● **EXERCISE**: Exclude pictures; retype the lines below from the line containing "Task: Select the MA(3) indicator label" through the end of the records, both ends kept.

BEGIN AVAILABLE RECORDS

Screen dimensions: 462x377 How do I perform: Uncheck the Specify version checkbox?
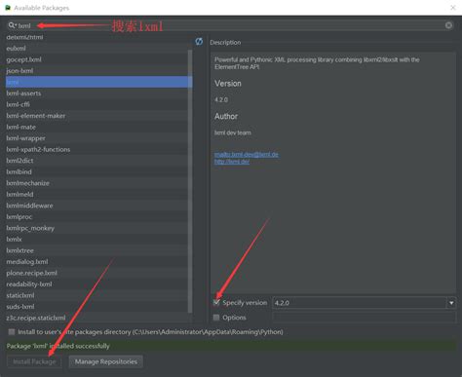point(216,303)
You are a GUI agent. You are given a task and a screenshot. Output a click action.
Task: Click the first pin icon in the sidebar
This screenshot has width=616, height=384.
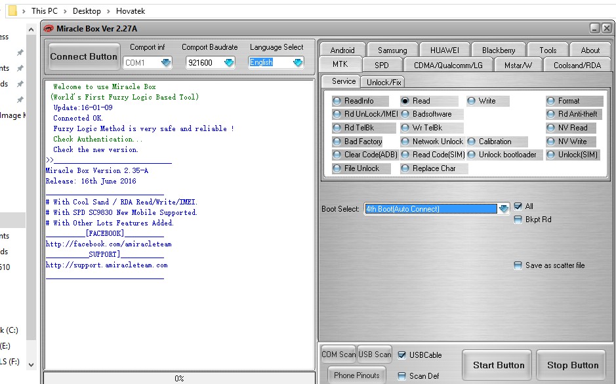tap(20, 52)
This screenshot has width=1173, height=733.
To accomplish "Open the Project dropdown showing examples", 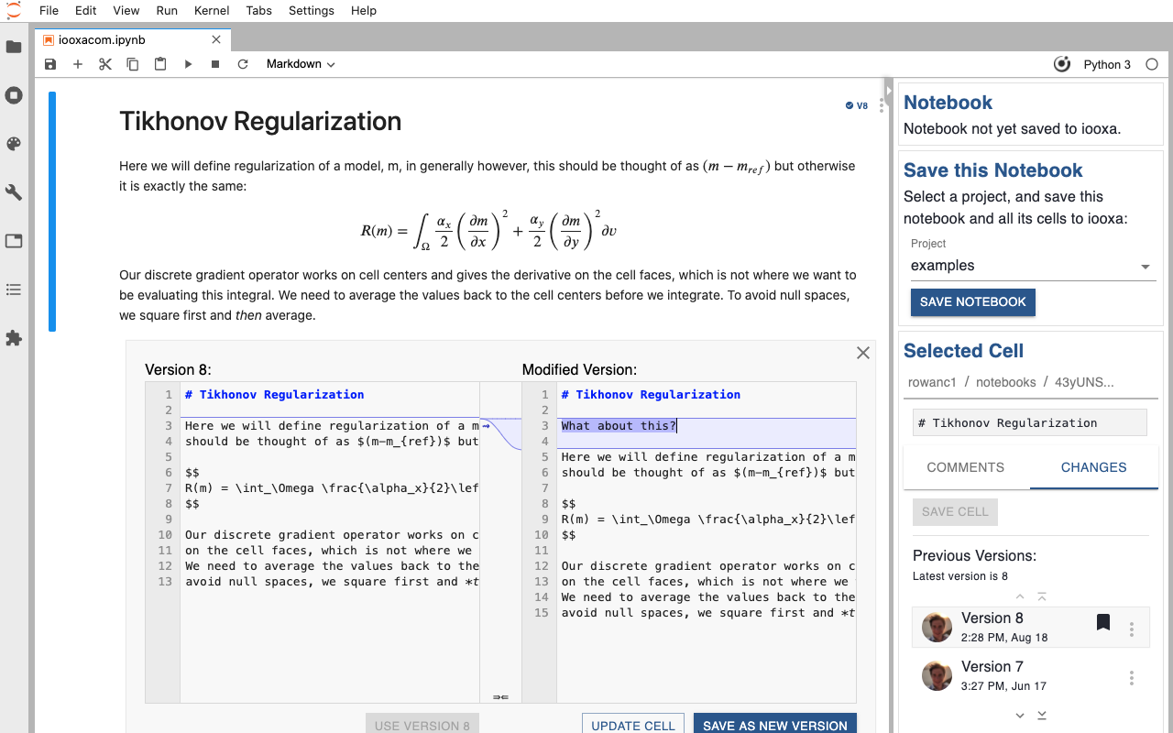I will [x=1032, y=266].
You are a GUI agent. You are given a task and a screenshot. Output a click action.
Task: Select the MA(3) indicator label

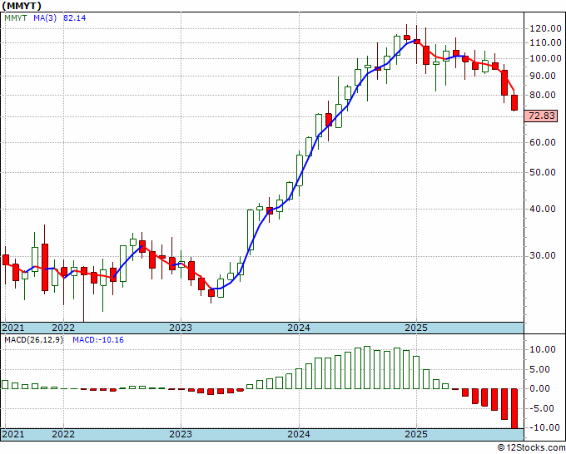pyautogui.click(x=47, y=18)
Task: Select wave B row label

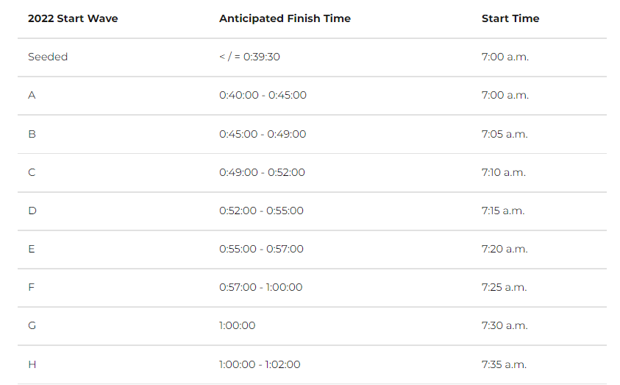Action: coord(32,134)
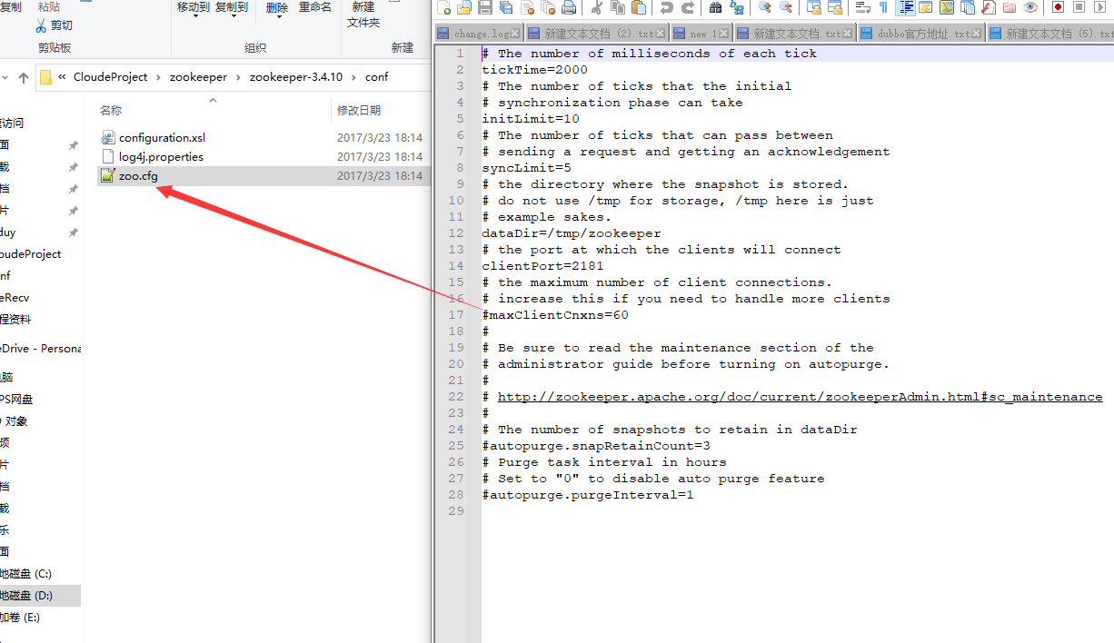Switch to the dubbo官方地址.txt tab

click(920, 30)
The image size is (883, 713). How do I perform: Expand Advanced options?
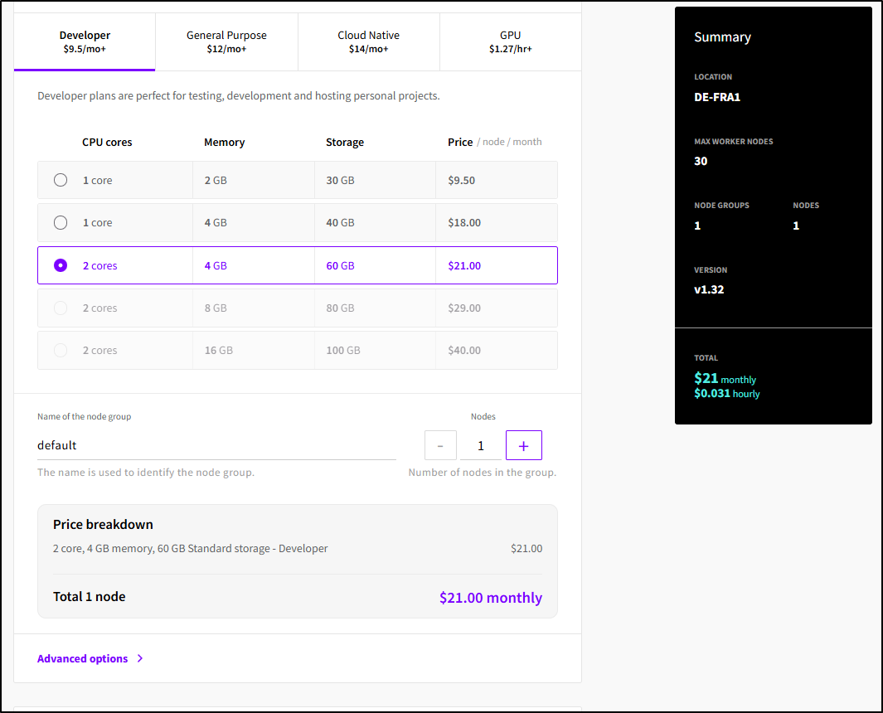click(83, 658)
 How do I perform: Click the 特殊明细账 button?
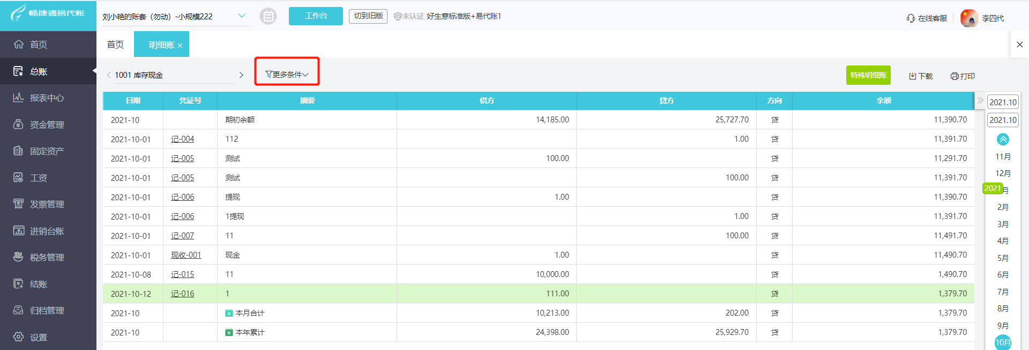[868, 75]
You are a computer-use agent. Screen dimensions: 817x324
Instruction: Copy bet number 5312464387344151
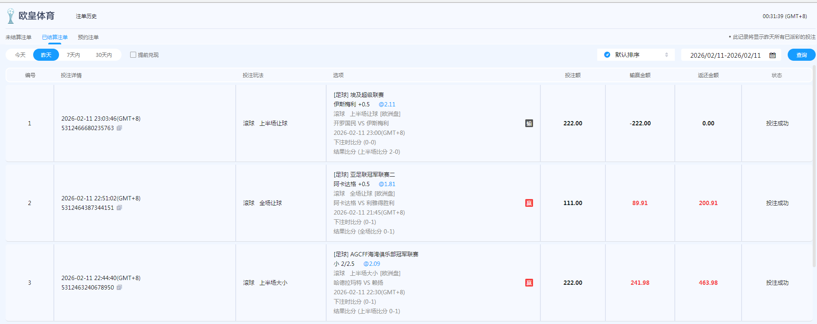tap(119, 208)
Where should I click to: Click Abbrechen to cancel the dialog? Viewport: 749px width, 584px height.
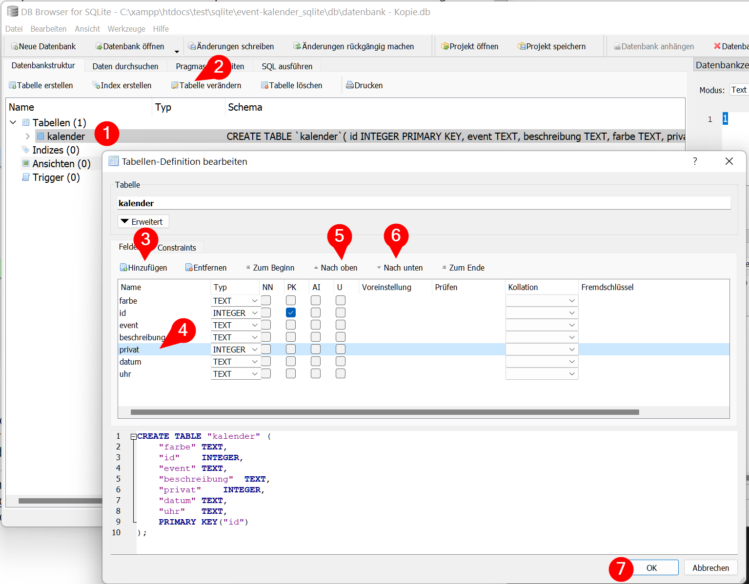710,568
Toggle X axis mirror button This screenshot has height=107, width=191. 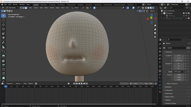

END AVAILABLE RECORDS

● **TASK SOLUTION**:
Task: Select the MA(3) indicator label

pyautogui.click(x=47, y=18)
Task: Select wave B row label

Action: coord(32,134)
Switch to the dubbo官方地址.txt tab

click(920, 30)
The image size is (883, 713). How do I perform: Expand Advanced options?
click(83, 658)
 How do I perform: Click the 特殊明细账 button?
[868, 75]
You are a computer-use agent. Screen dimensions: 817x324
Instruction: Copy bet number 5312464387344151
tap(119, 208)
Where should I click to: Click Abbrechen to cancel the dialog? Viewport: 749px width, 584px height.
710,568
Toggle X axis mirror button This screenshot has height=107, width=191. 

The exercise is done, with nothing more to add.